TEXTAUSSCHNITT.
=====
Berber in Nordafrika: Anpassung und Rebellion – Filmvorführung „Azul“
Vergangenen Mittwoch fiel der Startschuss zu unserer diesjährigen 14km Film- und Diskussionsreihe im Filmrauschpalast Moabit. Den Anfang der Reihe machte der Film „Azul“ des tunesischen Regisseurs Wassim Korbi, der selbst zur indigenen Bevölkerungsgruppe der Imazighen (Sg. Amazigh, gewöhnlich „Berber“ genannt) gehört. Im Anschluss gab Abderrahmane Ammar, Berber-Experte, Soziologe an der Humboldt-Universität zu Berlin und freier Journalist, Einblicke in die Amazigh-Kultur und die politische und soziale Situation der indigenen Bevölkerung in Nordafrika.
Der Film begleitet die Reise des Regisseurs in das Heimatdorf seines Vaters, in das er sich auf der Suche nach seinen kulturellen Wurzeln begibt. „Azul“ ist die Begrüßungsformel in Tamazight, der Berbersprache, und Sprache ist ein zentrales Thema, das die Berber, die im Film zu Wort kommen, bewegt. Stolz präsentieren sie sich vor den jahrhundertealten Ruinen historischer Bauwerke ihrer Kultur oder aber – im Kontrast dazu – in den verlassenen Straßen heruntergekommener Dörfer. Sie wünschen sich Anerkennung als indigene Bevölkerungsgruppe mit eigener Geschichte, Kultur und Sprache und nutzen die Öffnung des politischen Raums infolge der Revolution 2011, um erstmals diesen Wunsch nach Anerkennung zu artikulieren.
=====
ZU ERLEDIGENDE AUFGABEN.
- a) Gib den Bericht über die Filmvorführung erneut wieder. Beginne bei den Worten „Berber in Nordafrika: Anpassung“, höre nach „Bevölkerung in Nordafrika.“ auf und benenne dabei „Filmrauschpalast Moabit“ in „Kino Moabit“ um.
- b) Was ist „Azul“ laut dem Bericht über die Filmvorführung in Tamazight?

ERFASSTE DATEN.
=====
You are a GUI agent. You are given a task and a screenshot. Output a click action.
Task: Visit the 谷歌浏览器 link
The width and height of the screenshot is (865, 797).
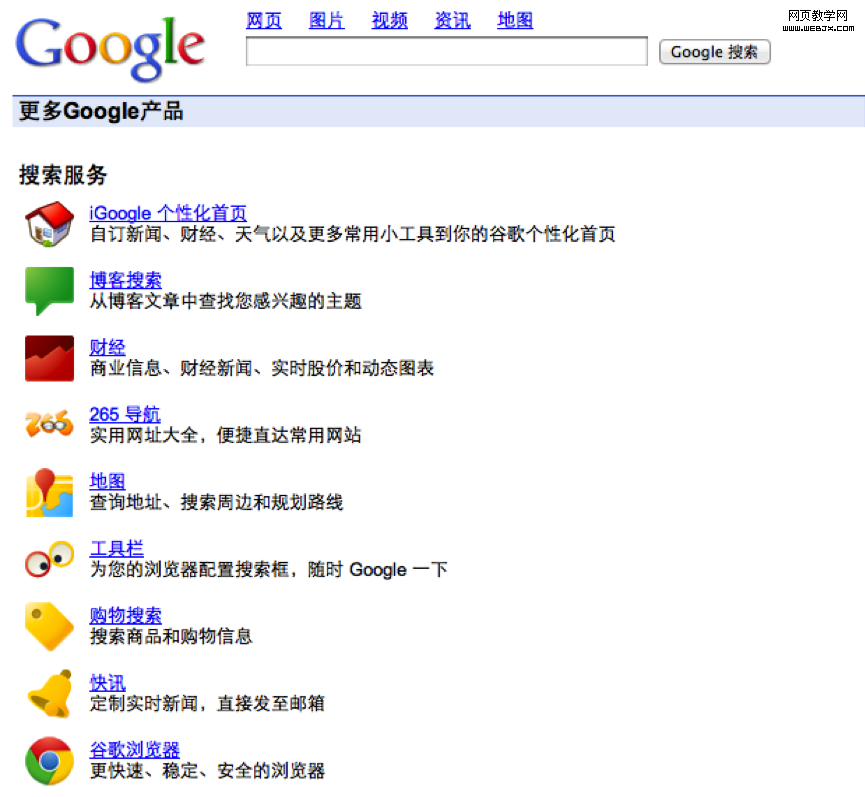click(134, 750)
=====
ERGEBNISSE.
- a)
Berber in Nordafrika: Anpassung und Rebellion – Filmvorführung „Azul“
Vergangenen Mittwoch fiel der Startschuss zu unserer diesjährigen 14km Film- und Diskussionsreihe im Kino Moabit. Den Anfang der Reihe machte der Film „Azul“ des tunesischen Regisseurs Wassim Korbi, der selbst zur indigenen Bevölkerungsgruppe der Imazighen (Sg. Amazigh, gewöhnlich „Berber“ genannt) gehört. Im Anschluss gab Abderrahmane Ammar, Berber-Experte, Soziologe an der Humboldt-Universität zu Berlin und freier Journalist, Einblicke in die Amazigh-Kultur und die politische und soziale Situation der indigenen Bevölkerung in Nordafrika.

- b) „Azul“ ist die Begrüßungsformel in Tamazight.